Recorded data
== Segment start ==

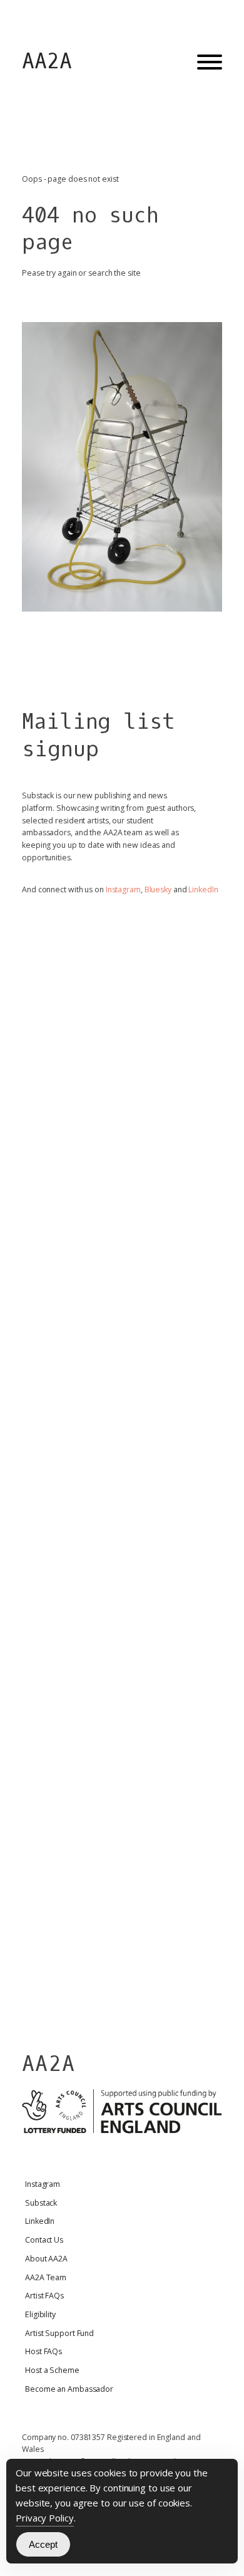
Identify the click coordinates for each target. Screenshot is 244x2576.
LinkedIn (203, 889)
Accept (43, 2544)
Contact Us (44, 2239)
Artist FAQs (44, 2295)
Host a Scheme (52, 2370)
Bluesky (158, 889)
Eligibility (40, 2314)
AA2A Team (45, 2277)
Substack (41, 2203)
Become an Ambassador (69, 2389)
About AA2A (46, 2258)
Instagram (123, 889)
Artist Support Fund (59, 2333)
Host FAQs (43, 2351)
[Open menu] (209, 62)
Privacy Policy (45, 2517)
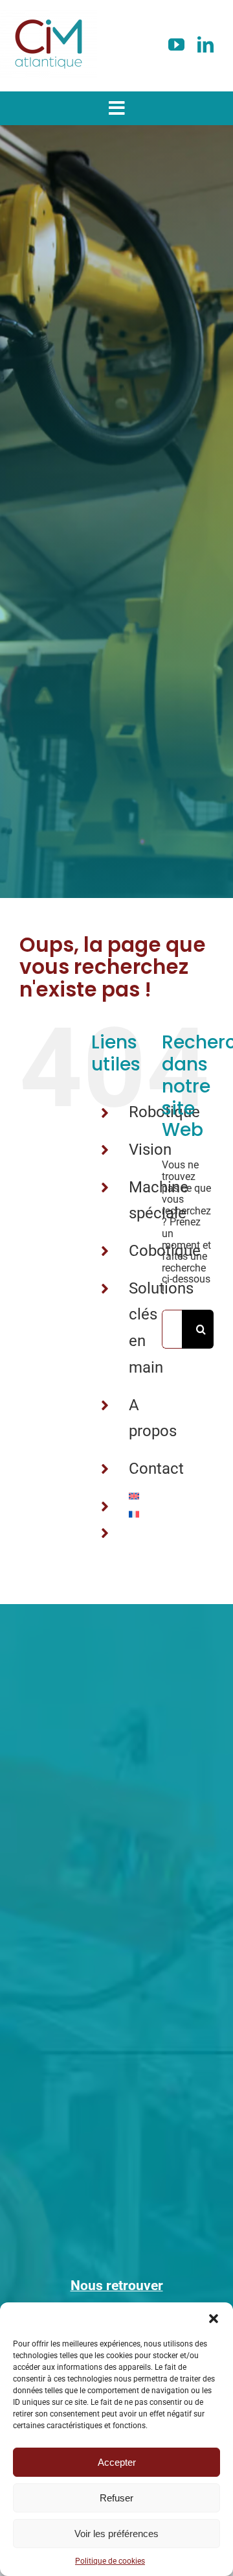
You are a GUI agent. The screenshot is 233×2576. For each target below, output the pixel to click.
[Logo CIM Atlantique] (48, 14)
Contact (156, 1468)
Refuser (116, 2497)
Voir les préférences (116, 2533)
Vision (150, 1149)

== Segment end ==

● Assignment: What is needed is an exact transcription of the lines from the one holding "Privacy Policy (45, 2517)" to the end of the data, with every picture left out.

● Solution for this task:
Privacy Policy (45, 2517)
You are a GUI agent. The screenshot is 233×2576. For each target below, output the pixel to click.
[Logo CIM Atlantique] (48, 14)
Contact (156, 1468)
Refuser (116, 2497)
Voir les préférences (116, 2533)
Vision (150, 1149)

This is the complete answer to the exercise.